**Material supplied:**
-- Begin --

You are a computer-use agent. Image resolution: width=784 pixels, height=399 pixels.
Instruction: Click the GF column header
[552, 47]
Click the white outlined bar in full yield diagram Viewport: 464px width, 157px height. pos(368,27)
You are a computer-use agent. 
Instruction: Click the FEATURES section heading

-- End --

**Short exercise:**
Change each "Click" in the entries above to "Select", keeping everything else the same.

**Result for this exercise:**
You are a computer-use agent. Image resolution: width=784 pixels, height=399 pixels.
Instruction: Select the GF column header
[552, 47]
Select the white outlined bar in full yield diagram Viewport: 464px width, 157px height. pos(368,27)
You are a computer-use agent. 
Instruction: Select the FEATURES section heading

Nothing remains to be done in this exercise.